情炎の焔~危険な戦国軍師~
ってことは、睡蓮さんは左近様の元カノ?


「…」


うろたえる私を見て察したのだろう、こんなことを聞かれる。


「あら、まさかあなたもあの人にたぶらかされたの?」


「いえ、最初はそうでしたけど今は一途に私を愛してくれています」


「ふふ、あなたはよほどあの人のことが好きなのね。今、すごく嬉しそうな顔をしているわ」


クスクスと笑われて恥ずかしくなったが、睡蓮さんは穏やかに言う。


「それにしてもあの人が一途に、ねえ。
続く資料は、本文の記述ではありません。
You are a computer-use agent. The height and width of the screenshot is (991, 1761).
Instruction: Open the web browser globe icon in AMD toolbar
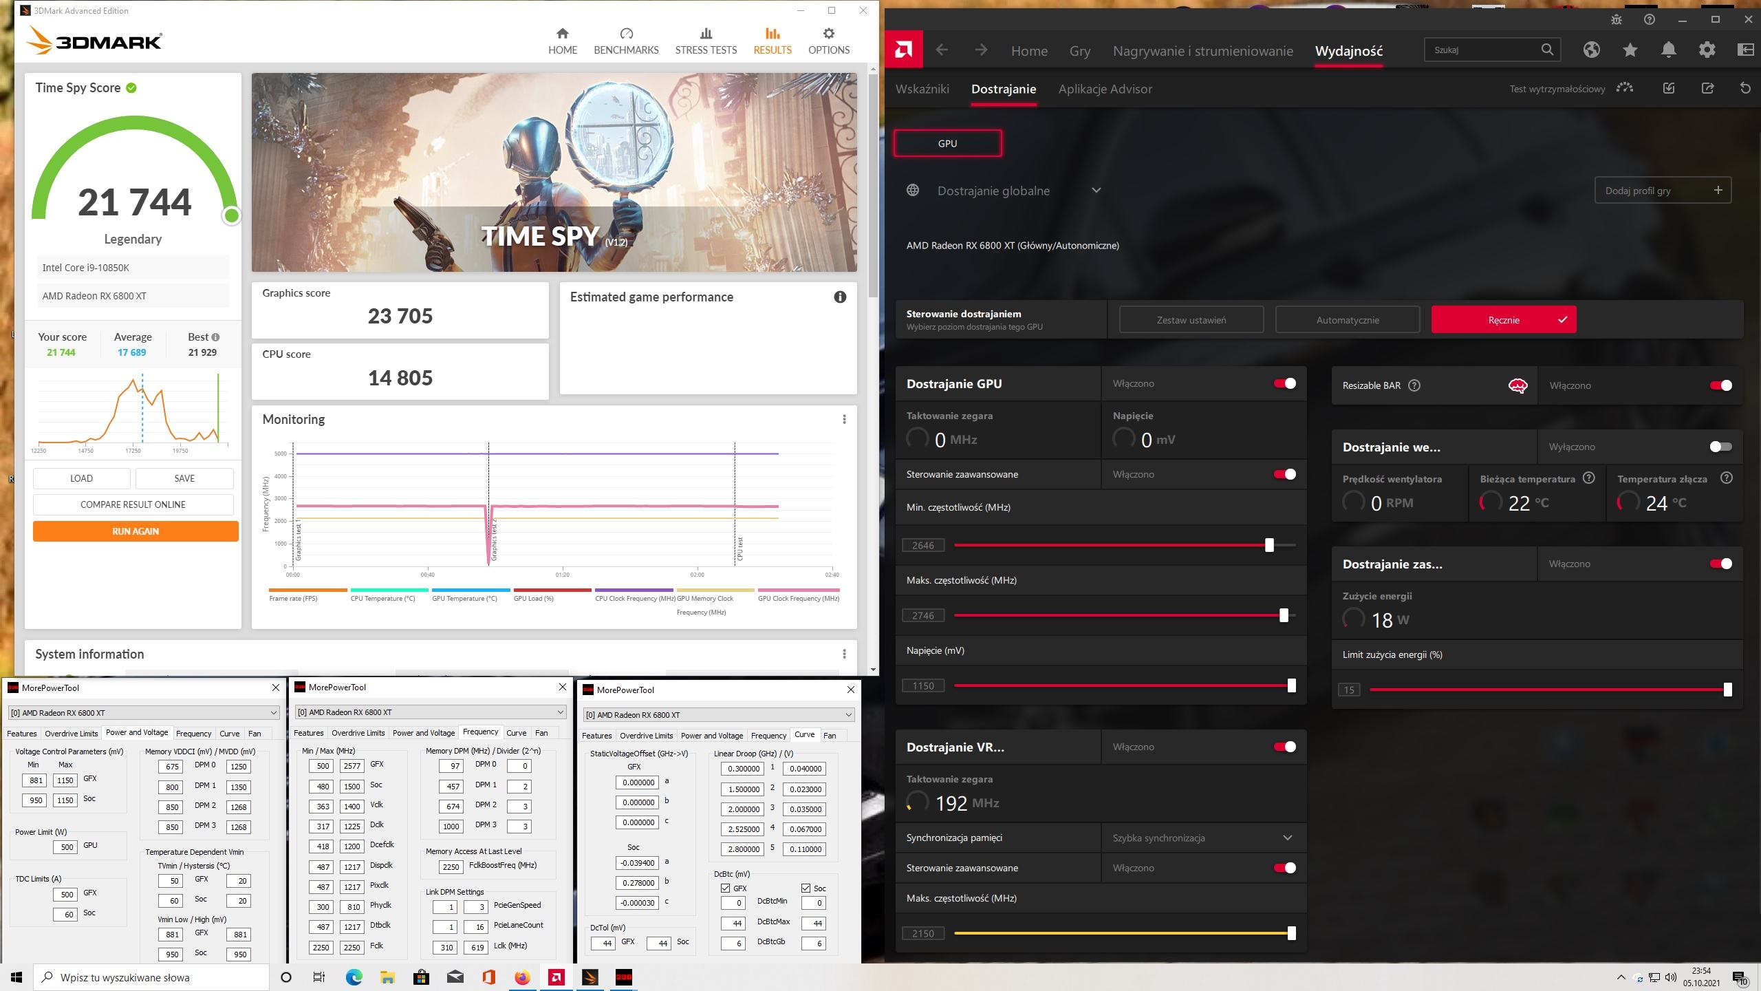pos(1591,50)
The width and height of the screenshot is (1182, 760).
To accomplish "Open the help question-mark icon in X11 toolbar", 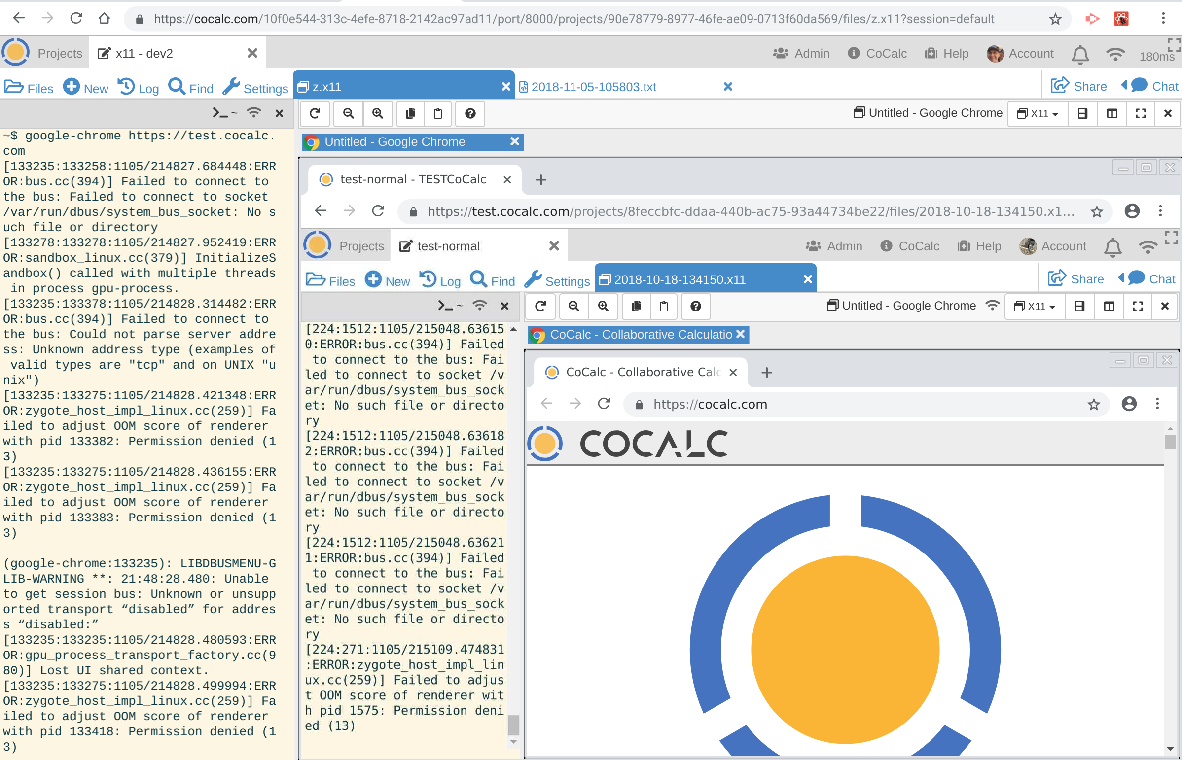I will tap(470, 114).
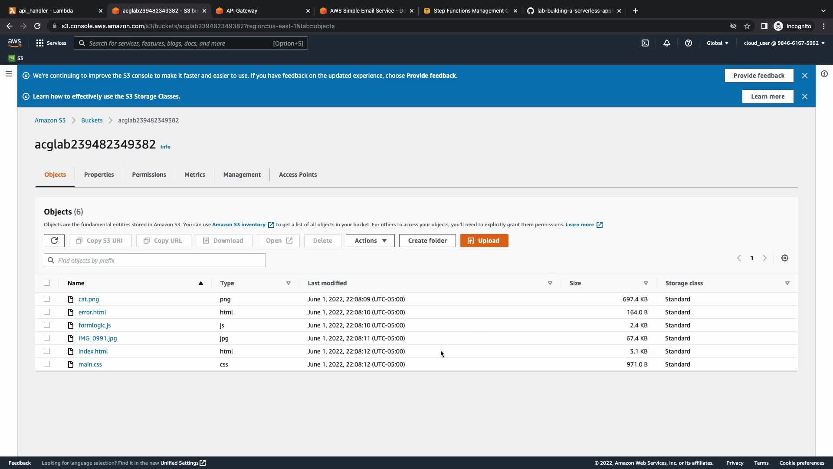The height and width of the screenshot is (469, 833).
Task: Switch to the Permissions tab
Action: (149, 175)
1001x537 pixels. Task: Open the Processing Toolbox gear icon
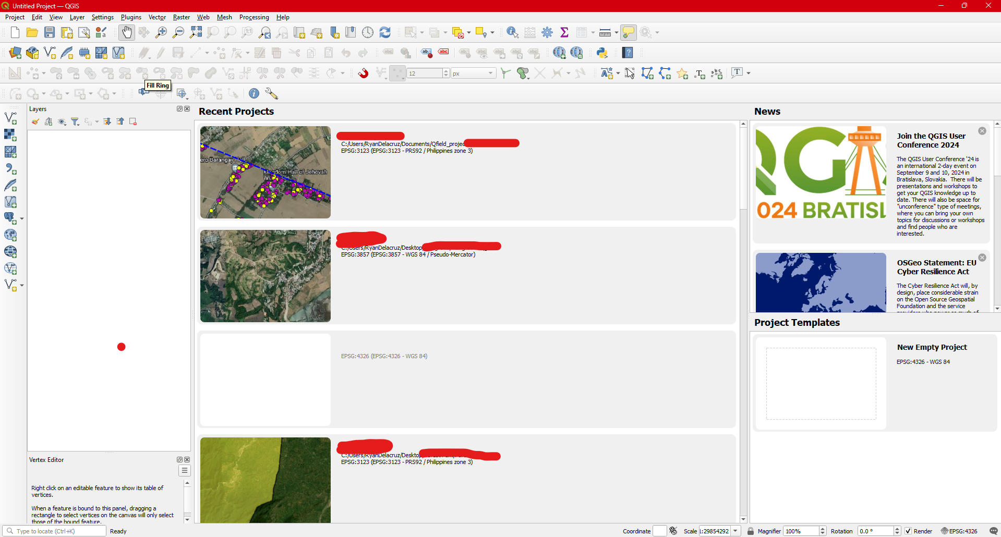[x=547, y=32]
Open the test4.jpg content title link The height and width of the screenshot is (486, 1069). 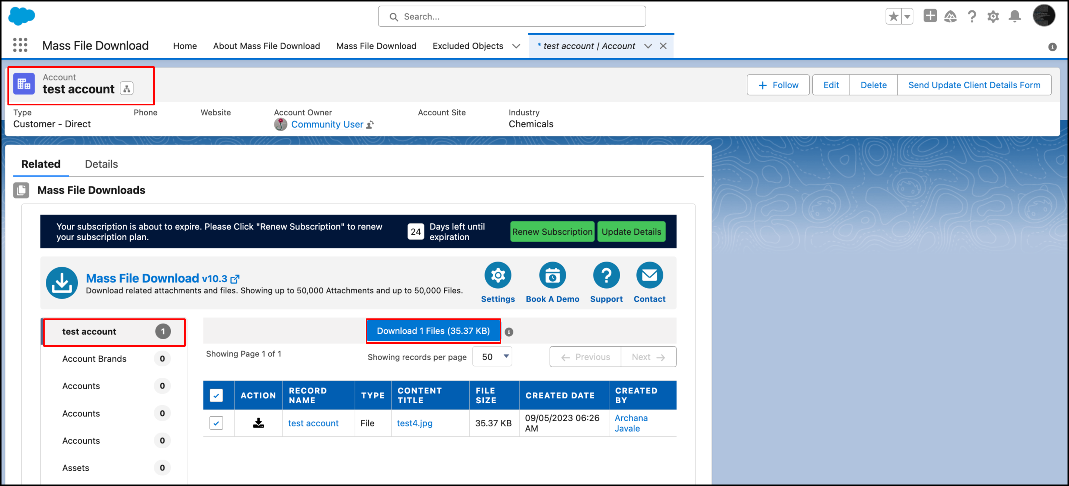coord(414,423)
人は変わるものね」


そこでじっと顔を覗かれる。


「いえ、もしかしたらあなたがあの人を変えたのかもね」


「私が?」


「ええ。あの人が一途に誰かを愛するなんて、天地がひっくり返ってもありえないと思ってた」


「え?そんな大げさな」


「いいえ、誇張なんかではないのよ。大した人ね、あなた」


そうほほ笑まれて私は戸惑う。


「そんなあなたがうらやましいわ」


「あの、睡蓮さんは今でも左近様のことを?」


私が聞くと、睡蓮さんは笑みを深めた。